Trois petites lettres et puis s’en vont. Depuis le 1ᵉʳ janvier 2026, MTV a cessé d’émettre en Europe. Après quarante ans de clips en continu, cinq déclinaisons de la chaîne (MTV Music, MTV 80s, MTV 90s, Club MTV et MTV Live) ont tiré leur révérence avec un simple bandeau sur un écran noir : « Merci de nous avoir suivis ! » Seule la chaîne principale continue de diffuser des programmes de téléréalité. Dans sa chute, MTV emporte des décennies de souvenirs, dont ceux de China Moses, chanteuse et ancienne présentatrice arrivée à l’antenne en 2004. « À 20 ans, je n’imaginais absolument pas que je deviendrais un jour animatrice sur MTV France », se remémore-t-elle.

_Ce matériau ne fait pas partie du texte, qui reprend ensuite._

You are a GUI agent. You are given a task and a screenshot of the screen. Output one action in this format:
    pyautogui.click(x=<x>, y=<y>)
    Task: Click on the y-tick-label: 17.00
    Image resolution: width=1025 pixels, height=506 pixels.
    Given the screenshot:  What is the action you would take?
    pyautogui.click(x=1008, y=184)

Quand MTV débarque en Europe, six ans après sa naissance aux États-Unis en août 1981, le rap en est encore à ses débuts dans l’Hexagone. « À cette époque, les disques étaient difficiles à trouver. Même dans les grandes villes, ce n’était pas simple de se procurer un CD de A Tribe Called Quest ou de De La Soul », rappelle Nico Prat, journaliste culturel. The Notorious B.I.G., les Fugees, 50 Cent, Lil’ Kim... véritable robinet à clips dès son arrivée en France, la chaîne américaine contribue à démocratiser le hip-hop « en l’apportant directement dans le salon des gens ».
En parallèle, les programmes trouvent également leur public. Le lancement de Yo!, animé par la photographe et fondatrice de la branche européenne de MTV Sophie Bramly, est un succès immédiat. Dès octobre 1987, elle y reçoit les plus gros rappeurs américains, dont le premier invité, Afrika Bambaataa, pionnier du mouvement hip-hop [en 2024, Solo du groupe Assassin a révélé avoir été abusé par ce dernier alors qu’il n’avait que 17 ans. Aux États-Unis, Bambaataa a fait face à de nombreuses accusations d’abus sexuels sur des garçons mineurs]. D’autres groupes et artistes emblématiques comme N.W.A., Public Enemy, LL COOL J ou encore Run D.M.C. feront leur apparition avant que le programme soit repris par les Américains et devienne l’incontournable Yo! MTV Raps. « C’est l’un des rares cas où les États-Unis se sont emparés d’un concept français », analyse Nico Prat.